Being part of a team, athletic or otherwise, is one of the best opportunities that life offers. You learn so many lessons, like how to support someone in their best and worst times and push yourself to be your best to help the team achieve their end goal.
Your teammates become your best friends, right next to you in some of your hardest and most rewarding experiences. A team is an endless source of energy, and no school knows that better than Marian. The athletes have a tradition of excellence that follows them everywhere they go, at times even putting a target on their backs for other schools to reach to beat.
One of Marian’s most successful sports in recent years has been swimming and diving. As per their team website, “Marian has a rich history in Nebraska Swimming & Diving…[with] girls…[competing] at State Swimming & Diving Championships for 47 years.” Marian swimmers and divers boast a record of 14 State Championships, 10 State Runners-up, 22 Individual State Champions, 22 Relay State Champions and 51 NISCA All-American athletes. These statistics, while showing a winning tradition, don’t do much to explain how exactly the teams continue to excel year after year.
There is nothing more important to a team’s success than team culture. Some of the closest Marian teams have come out of the swimming and diving program. Assistant swimming coach Kristy Kunkel, who graduated from Marian in 2011 and swam at the state meet for four years, explained her best experiences around the sport as equally balanced between swimmer and coach. Some of her favorite memories of her athletic career were the lasting friendships with teammates and “being able to swim…with [her] sister Kelly (‘08) and then keeping the tradition alive of Marian winning the 200 Free 10 years in a row,” Kunkel said.
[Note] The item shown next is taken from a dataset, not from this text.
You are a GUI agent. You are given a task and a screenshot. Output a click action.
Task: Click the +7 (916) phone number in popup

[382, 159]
Today, she still finds her passion for swimming in passing along her knowledge to the next generation of record-breakers. “My favorite things [are] seeing the girls accomplish their goals and the fun that comes along with the process. Seeing girls put in all the hard work all season, and then at the end their faces when they go their goal times makes my heart so happy,” Kunkel said.
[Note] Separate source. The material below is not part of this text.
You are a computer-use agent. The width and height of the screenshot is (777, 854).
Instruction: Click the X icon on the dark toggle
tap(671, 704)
As for how the program has grown over the years, Kunkel has noticed a “more positive [team culture] regarding putting in the hard work in and out of the pool.” She notes that team members’ greater attention to decisions in and out of the pool has helped them to reach their full potential as athletes. Though the Marian swimming and diving program has not officially named captains for the past few years, Kunkel has seen more and more girls step up to lead their teammates and “hold each other accountable in order to have a successful year.”
It’s not just the coaches that see the wins pile up. The athletes have the most control of their performance at the end of the season, so it’s only natural that they determine what the team culture will look like. Sophomore Josie Hood felt that this year, despite all the challenges brought on by the pandemic, brought her and her fellow swimmers closer together. “The team is so welcoming and we always have so much fun together,” Hood said. With 26 girls, it’s hard to imagine there would ever be a lack of energy among the group. “I never fail to laugh at practice,” she said.
Senior Riley Sabin, who has been a part of the Marian swim program since she moved to Omaha her sophomore year, has also had many great experiences with her teammates.
“The environment is so amazing. When I tried out for the team I was so excited because I loved it,” she said. Much of what Marian emphasizes, and is especially prominent on its most successful teams, is the aspect of family. “I was able to meet so many new friends that I’ve been able to become so close to,” Sabin said.
If there’s one thing that’s abundantly clear from Kunkel, Hood and Sabin, as well as the unstoppable success of the Marian swim and dive program, it’s this: fun and failure never have, and never will, go together. When athletes are at the top of their game, and are dancing and singing at every moment along the way, there’s no telling what they can’t do.